Understanding Return On Capital Employed (ROCE)
For those who don't know, ROCE is a measure of a company's yearly pre-tax profit (its return), relative to the capital employed in the business. To calculate this metric for Sirca Paints India, this is the formula:
Return on Capital Employed = Earnings Before Interest and Tax (EBIT) ÷ (Total Assets - Current Liabilities)
0.042 = ₹85m ÷ (₹2.5b - ₹529m) (Based on the trailing twelve months to March 2021).
So, Sirca Paints India has an ROCE of 4.2%. In absolute terms, that's a low return, but it's much better than the Retail Distributors industry average of 2.7%.
View our latest analysis for Sirca Paints India
Historical performance is a great place to start when researching a stock so above you can see the gauge for Sirca Paints India's ROCE against it's prior returns. If you want to delve into the historical earnings, revenue and cash flow of Sirca Paints India, check out these free graphs here.

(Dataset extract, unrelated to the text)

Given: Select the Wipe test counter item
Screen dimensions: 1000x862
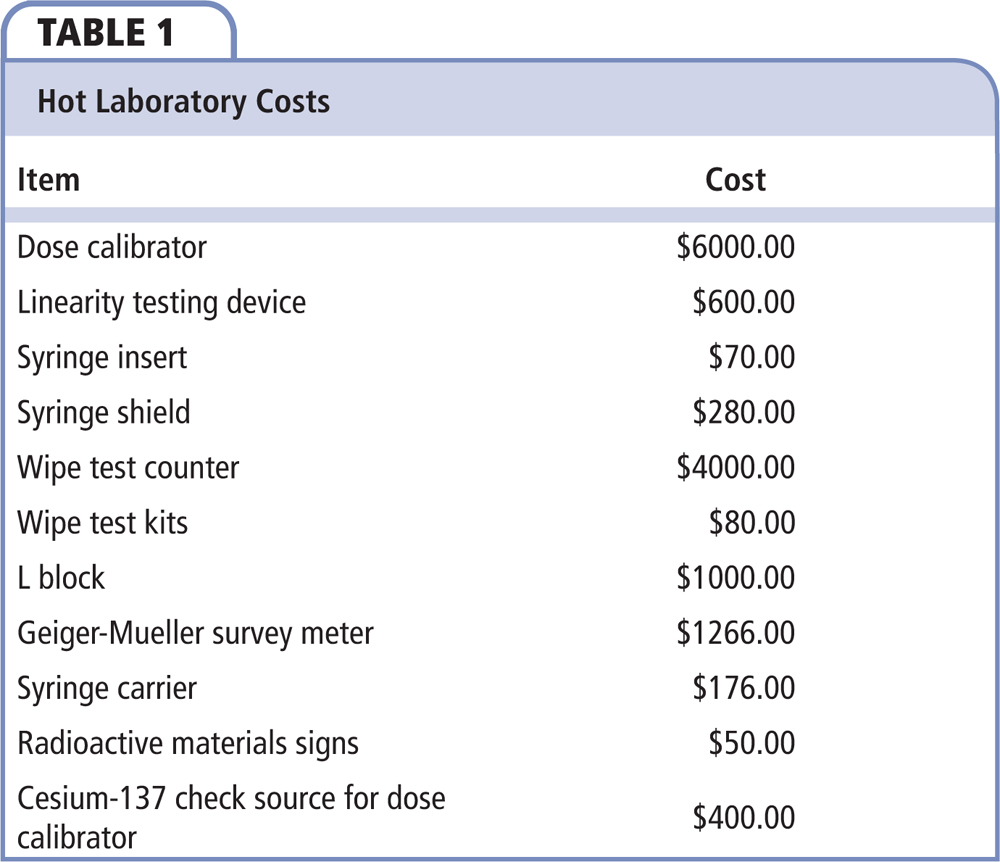Looking at the screenshot, I should pyautogui.click(x=128, y=467).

What Can We Tell From Sirca Paints India's ROCE Trend?
When we looked at the ROCE trend at Sirca Paints India, we didn't gain much confidence. Around five years ago the returns on capital were 44%, but since then they've fallen to 4.2%. However it looks like Sirca Paints India might be reinvesting for long term growth because while capital employed has increased, the company's sales haven't changed much in the last 12 months. It may take some time before the company starts to see any change in earnings from these investments.

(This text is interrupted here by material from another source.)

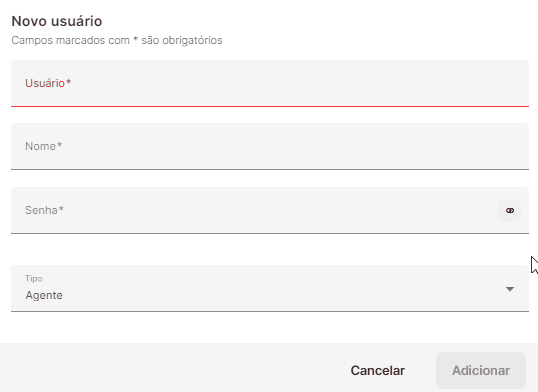
Task: Click the red underline of Usuário field
Action: [x=270, y=106]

On a related note, Sirca Paints India has decreased its current liabilities to 21% of total assets. So we could link some of this to the decrease in ROCE. What's more, this can reduce some aspects of risk to the business because now the company's suppliers or short-term creditors are funding less of its operations. Since the business is basically funding more of its operations with it's own money, you could argue this has made the business less efficient at generating ROCE.

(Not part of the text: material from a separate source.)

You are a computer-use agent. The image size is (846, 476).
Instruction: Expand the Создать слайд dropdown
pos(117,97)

Our Take On Sirca Paints India's ROCE
To conclude, we've found that Sirca Paints India is reinvesting in the business, but returns have been falling. Investors must think there's better things to come because the stock has knocked it out of the park, delivering a 281% gain to shareholders who have held over the last three years. Ultimately, if the underlying trends persist, we wouldn't hold our breath on it being a multi-bagger going forward.
One more thing to note, we've identified 2 warning signs with Sirca Paints India and understanding them should be part of your investment process.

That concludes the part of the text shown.